## About this exercise
Set down exactly the lines in the records below that run from the line with "Given: Check the Aero Glass Interface option" to the line with "Task: Open the graduation cap learning button", inclusive, and nothing more.

(Dataset entries)
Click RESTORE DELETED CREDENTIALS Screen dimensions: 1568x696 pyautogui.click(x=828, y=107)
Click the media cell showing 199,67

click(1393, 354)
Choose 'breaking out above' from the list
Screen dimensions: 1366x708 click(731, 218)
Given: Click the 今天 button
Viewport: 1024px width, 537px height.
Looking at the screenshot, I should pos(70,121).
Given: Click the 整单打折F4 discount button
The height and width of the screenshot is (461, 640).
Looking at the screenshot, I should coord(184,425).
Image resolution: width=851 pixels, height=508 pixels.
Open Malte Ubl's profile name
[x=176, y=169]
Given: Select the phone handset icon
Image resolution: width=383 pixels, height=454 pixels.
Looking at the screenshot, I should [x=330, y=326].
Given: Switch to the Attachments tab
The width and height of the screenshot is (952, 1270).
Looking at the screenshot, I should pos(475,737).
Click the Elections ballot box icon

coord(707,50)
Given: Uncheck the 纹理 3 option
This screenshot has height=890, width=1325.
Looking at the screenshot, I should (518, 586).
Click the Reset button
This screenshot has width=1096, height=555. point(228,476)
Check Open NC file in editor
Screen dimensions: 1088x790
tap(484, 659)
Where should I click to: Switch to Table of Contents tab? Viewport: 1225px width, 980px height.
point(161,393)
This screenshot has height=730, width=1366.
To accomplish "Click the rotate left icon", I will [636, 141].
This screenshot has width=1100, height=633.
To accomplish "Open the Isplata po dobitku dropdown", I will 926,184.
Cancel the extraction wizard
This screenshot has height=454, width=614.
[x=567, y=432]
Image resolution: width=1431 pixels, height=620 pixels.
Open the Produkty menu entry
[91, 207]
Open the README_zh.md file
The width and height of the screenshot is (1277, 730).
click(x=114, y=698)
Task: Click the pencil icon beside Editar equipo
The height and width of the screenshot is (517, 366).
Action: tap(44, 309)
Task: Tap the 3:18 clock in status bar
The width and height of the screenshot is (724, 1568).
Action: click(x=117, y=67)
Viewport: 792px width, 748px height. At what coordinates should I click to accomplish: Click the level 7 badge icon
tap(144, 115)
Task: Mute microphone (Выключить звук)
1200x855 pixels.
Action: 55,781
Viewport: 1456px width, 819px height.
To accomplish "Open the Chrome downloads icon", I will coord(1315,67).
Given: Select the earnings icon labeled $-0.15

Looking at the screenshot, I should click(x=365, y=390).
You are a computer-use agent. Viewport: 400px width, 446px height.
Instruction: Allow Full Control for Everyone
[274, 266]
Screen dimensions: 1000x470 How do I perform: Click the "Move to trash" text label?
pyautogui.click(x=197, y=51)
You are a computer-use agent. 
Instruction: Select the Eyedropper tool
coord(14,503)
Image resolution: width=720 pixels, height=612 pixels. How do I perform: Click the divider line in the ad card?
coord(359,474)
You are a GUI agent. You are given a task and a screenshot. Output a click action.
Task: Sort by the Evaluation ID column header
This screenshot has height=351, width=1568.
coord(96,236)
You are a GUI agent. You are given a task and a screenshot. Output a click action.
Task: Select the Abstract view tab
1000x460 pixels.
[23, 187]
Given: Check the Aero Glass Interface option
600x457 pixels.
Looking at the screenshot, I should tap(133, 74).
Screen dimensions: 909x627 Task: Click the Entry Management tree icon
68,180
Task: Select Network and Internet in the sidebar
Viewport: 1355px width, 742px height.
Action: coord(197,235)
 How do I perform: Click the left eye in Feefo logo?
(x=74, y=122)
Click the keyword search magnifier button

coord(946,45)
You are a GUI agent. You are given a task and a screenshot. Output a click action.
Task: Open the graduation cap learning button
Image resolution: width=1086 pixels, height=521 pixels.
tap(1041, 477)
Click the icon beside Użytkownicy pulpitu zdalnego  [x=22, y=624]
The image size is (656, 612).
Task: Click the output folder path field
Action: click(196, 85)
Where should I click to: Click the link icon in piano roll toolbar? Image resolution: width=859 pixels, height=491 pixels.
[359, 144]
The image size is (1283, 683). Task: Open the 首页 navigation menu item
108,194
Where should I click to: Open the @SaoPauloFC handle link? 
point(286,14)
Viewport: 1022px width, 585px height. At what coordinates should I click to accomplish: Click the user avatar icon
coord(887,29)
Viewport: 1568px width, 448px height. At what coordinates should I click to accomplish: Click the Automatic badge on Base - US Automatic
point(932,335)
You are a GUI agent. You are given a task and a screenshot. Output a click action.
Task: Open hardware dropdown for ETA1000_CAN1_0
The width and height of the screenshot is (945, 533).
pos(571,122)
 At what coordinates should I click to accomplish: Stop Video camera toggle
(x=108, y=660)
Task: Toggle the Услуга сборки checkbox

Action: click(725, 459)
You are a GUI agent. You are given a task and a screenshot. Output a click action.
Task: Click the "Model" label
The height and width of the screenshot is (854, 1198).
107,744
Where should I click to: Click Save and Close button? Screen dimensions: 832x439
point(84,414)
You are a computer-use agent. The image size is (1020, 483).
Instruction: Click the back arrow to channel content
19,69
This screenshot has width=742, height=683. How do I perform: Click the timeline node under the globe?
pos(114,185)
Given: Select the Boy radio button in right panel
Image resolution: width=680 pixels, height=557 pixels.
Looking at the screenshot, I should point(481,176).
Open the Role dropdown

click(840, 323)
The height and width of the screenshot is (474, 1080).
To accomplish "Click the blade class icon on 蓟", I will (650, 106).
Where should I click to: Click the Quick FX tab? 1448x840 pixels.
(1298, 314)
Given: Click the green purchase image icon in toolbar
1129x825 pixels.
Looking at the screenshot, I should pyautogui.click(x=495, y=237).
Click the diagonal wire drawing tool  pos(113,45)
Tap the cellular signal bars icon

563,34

## Result for this task
Given: Check the Aero Glass Interface option
600x457 pixels.
Looking at the screenshot, I should tap(133, 74).
Screen dimensions: 909x627 Task: Click the Entry Management tree icon
68,180
Task: Select Network and Internet in the sidebar
Viewport: 1355px width, 742px height.
Action: coord(197,235)
 How do I perform: Click the left eye in Feefo logo?
(x=74, y=122)
Click the keyword search magnifier button

coord(946,45)
You are a GUI agent. You are given a task and a screenshot. Output a click action.
Task: Open the graduation cap learning button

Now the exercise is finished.